**Required action**
The records below must be transcribed exactly. Do not include the pictures.

..........

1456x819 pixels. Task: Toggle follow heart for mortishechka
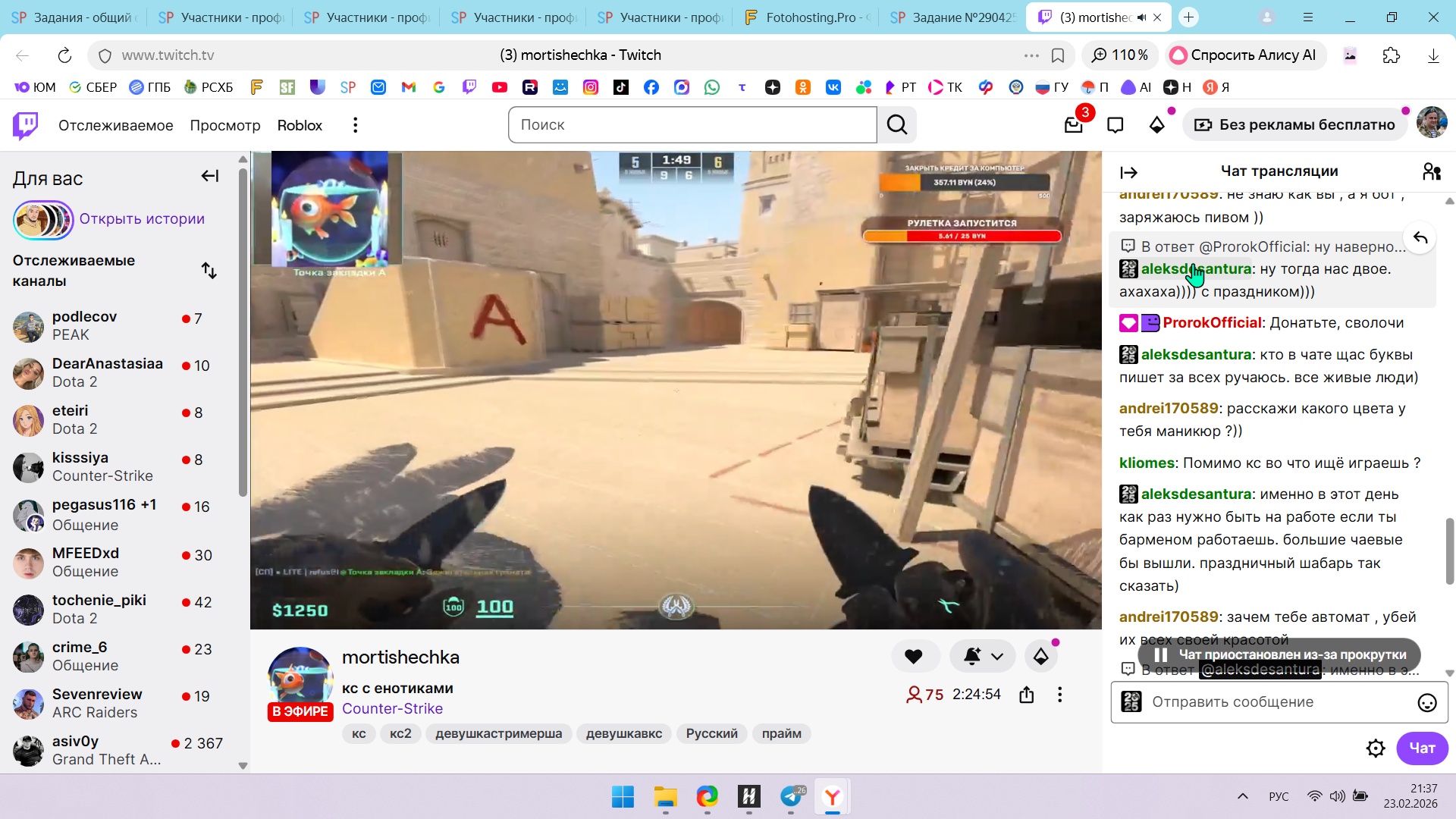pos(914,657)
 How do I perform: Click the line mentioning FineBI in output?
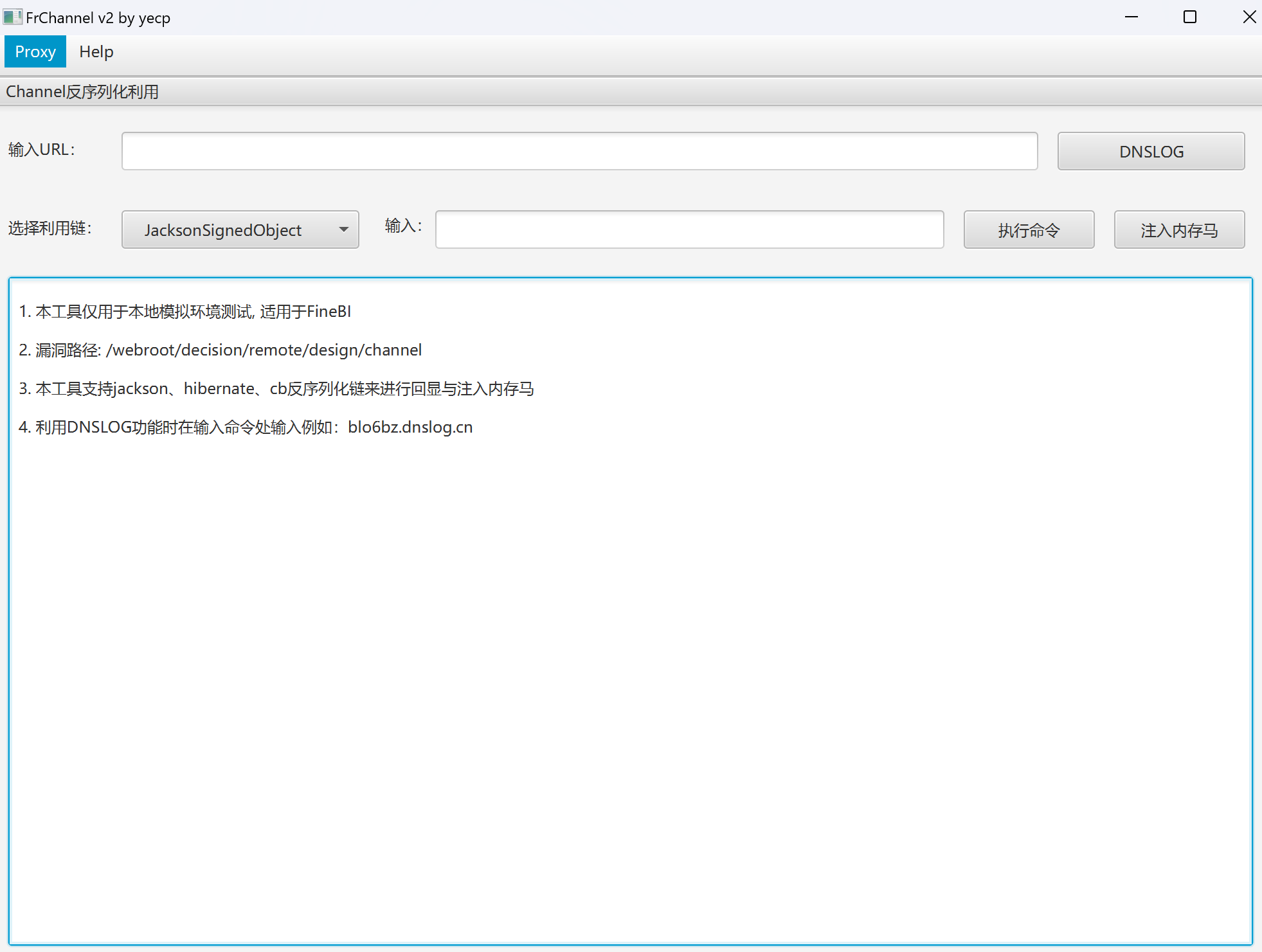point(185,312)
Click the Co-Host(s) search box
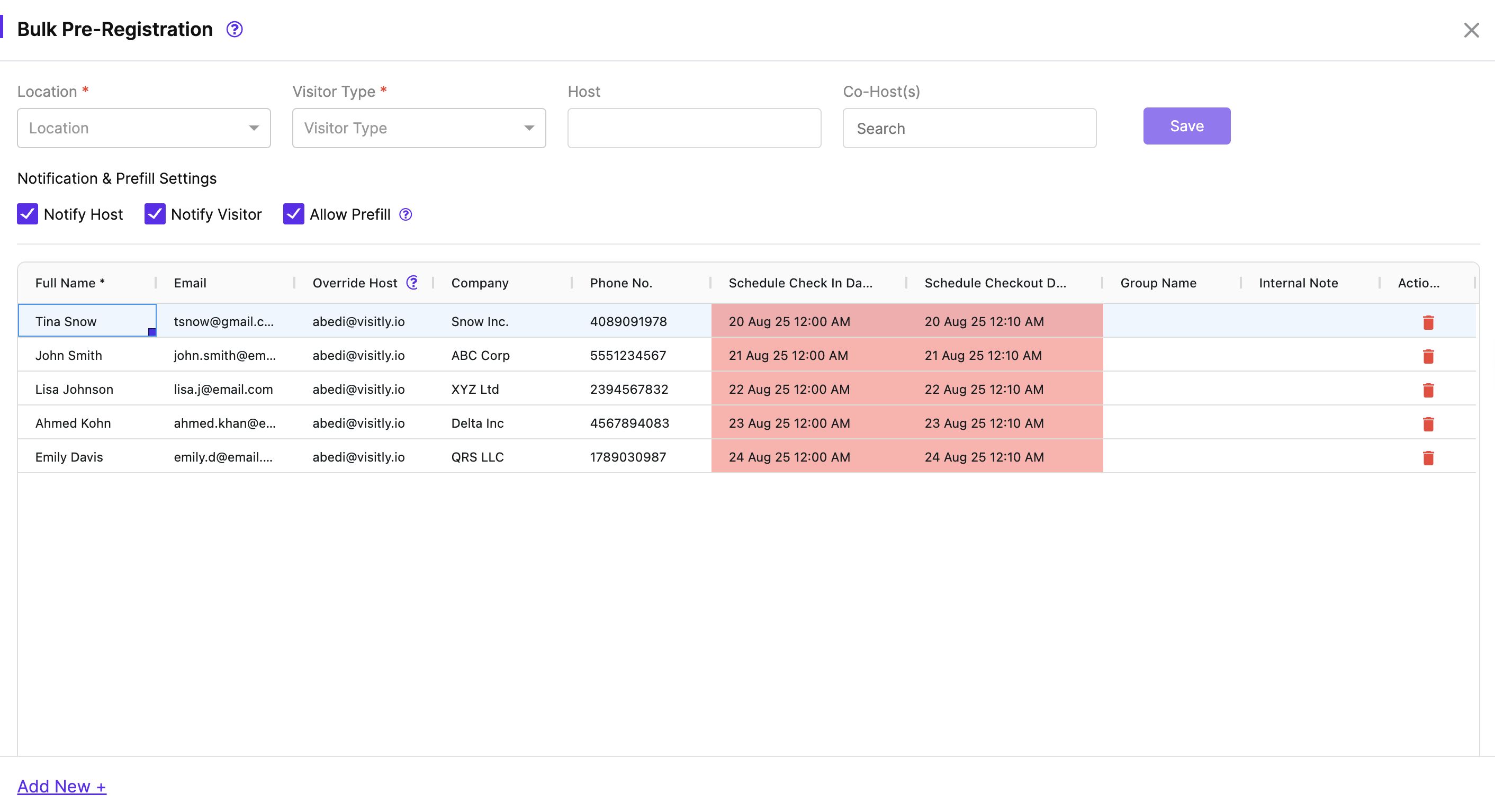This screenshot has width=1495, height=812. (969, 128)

..........

**Result for this exercise**
1456x819 pixels. Task: Toggle follow heart for mortishechka
pos(914,657)
 How do I perform: Click the line mentioning FineBI in output?
point(185,312)
Click the Co-Host(s) search box
This screenshot has width=1495, height=812. (969, 128)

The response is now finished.